#### Work required
The answer is the line containing "This screenshot has width=1270, height=952." plus every line after it to the end of the material, retyped exactly and without the pictures.
.....
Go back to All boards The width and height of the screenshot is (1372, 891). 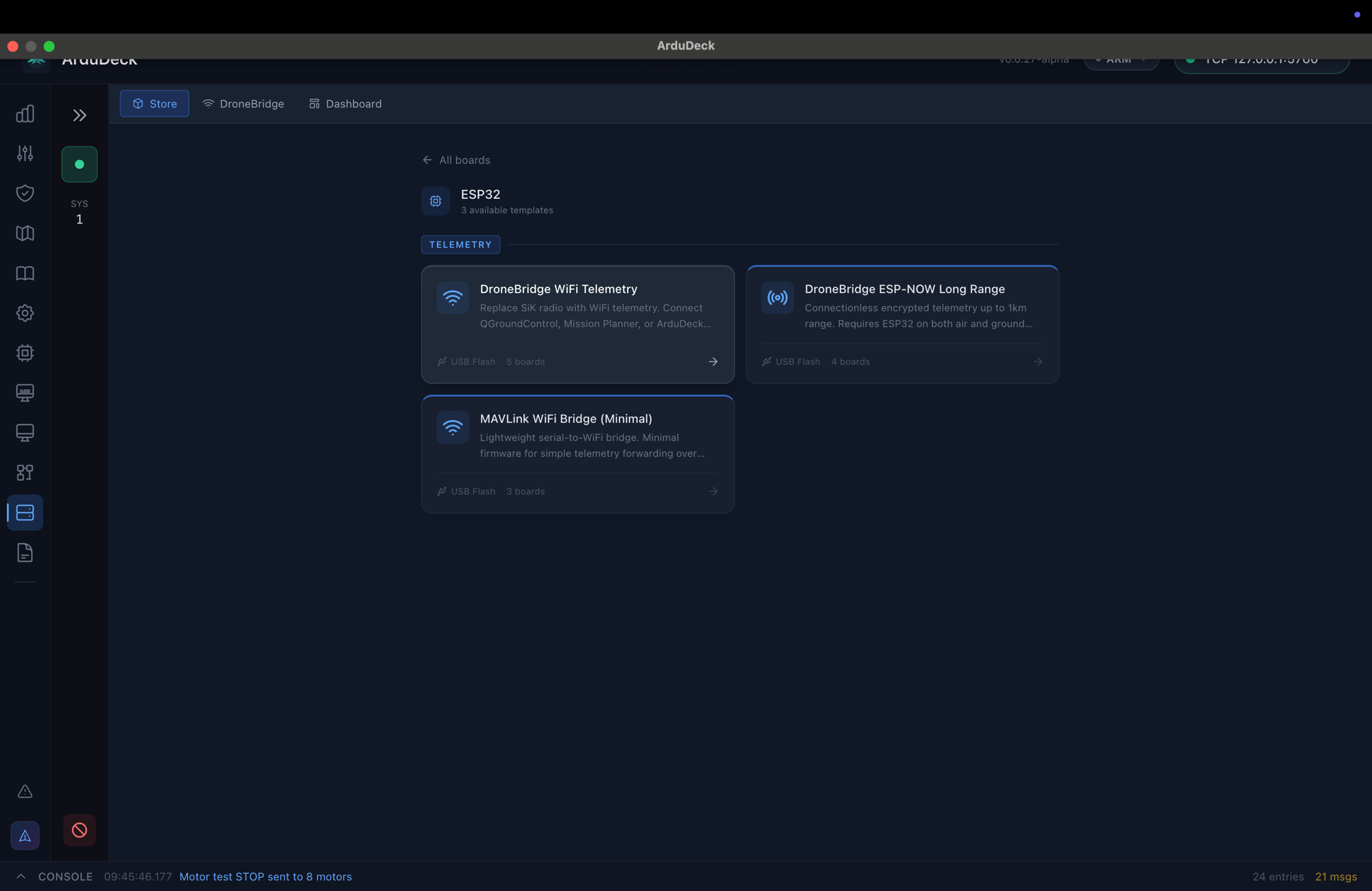point(457,160)
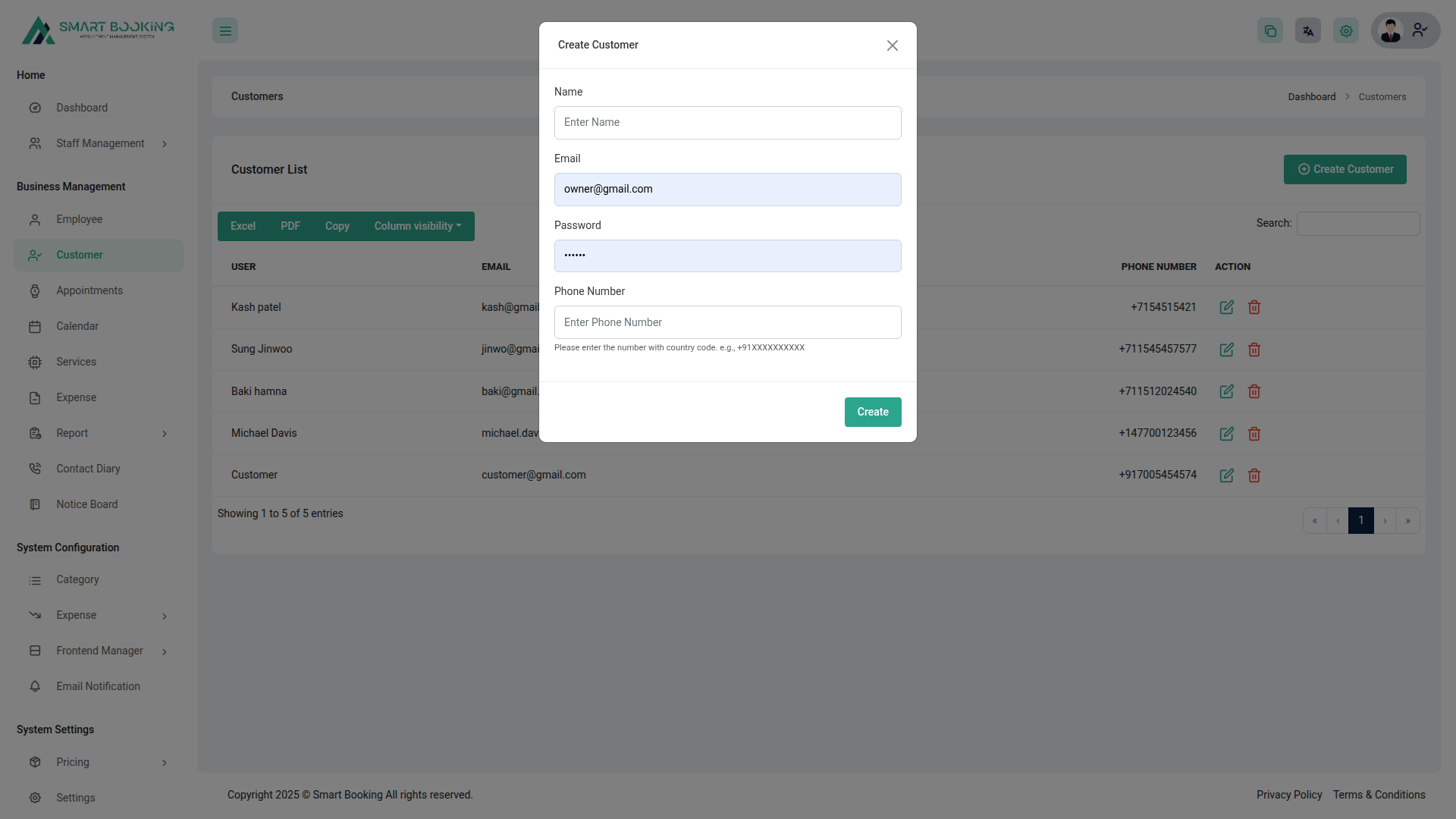Select the Excel export option
This screenshot has height=819, width=1456.
point(243,226)
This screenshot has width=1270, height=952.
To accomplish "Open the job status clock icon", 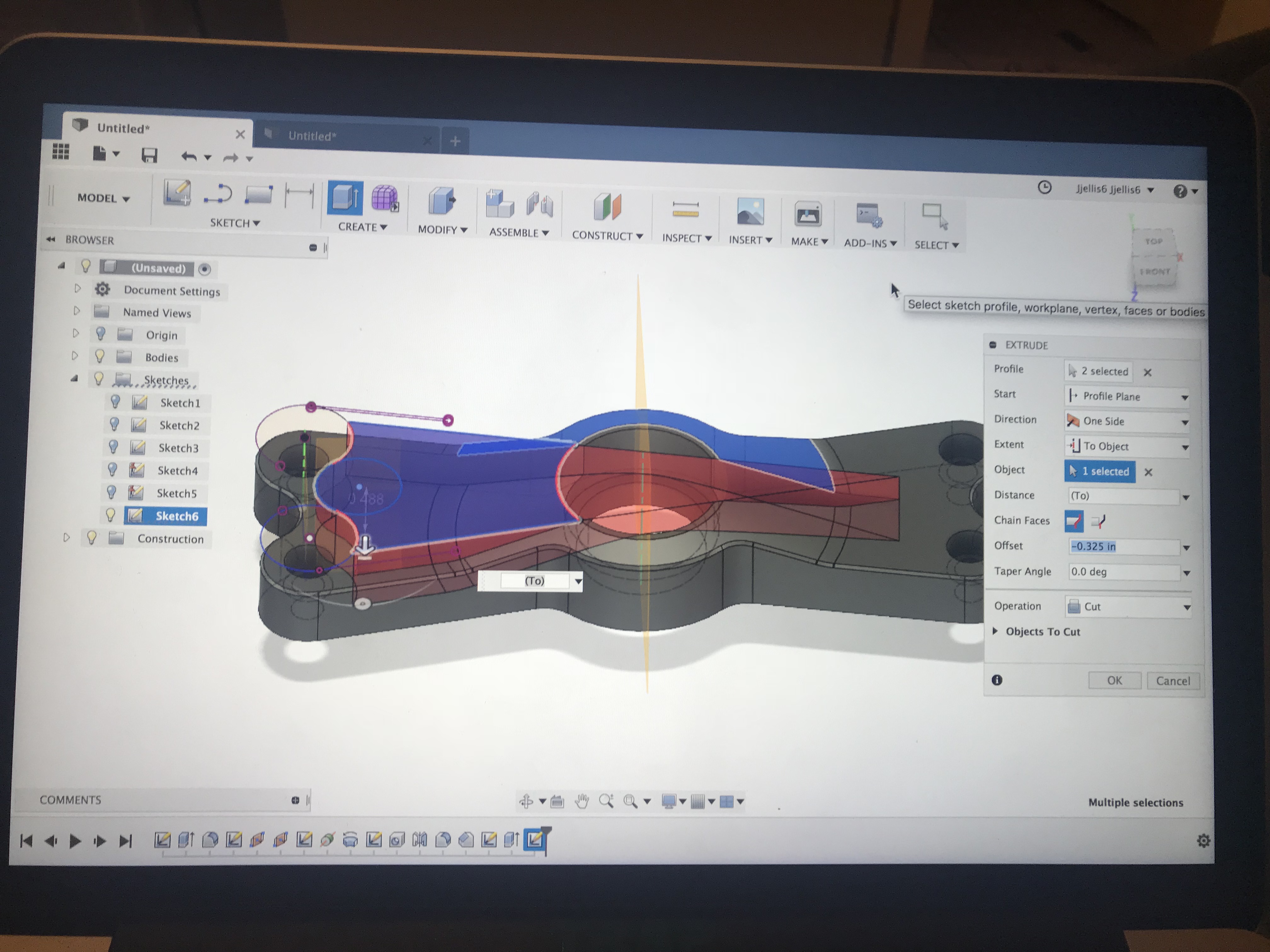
.....
#### Written response
This screenshot has width=1270, height=952.
To accomplish "Open the job status clock icon", 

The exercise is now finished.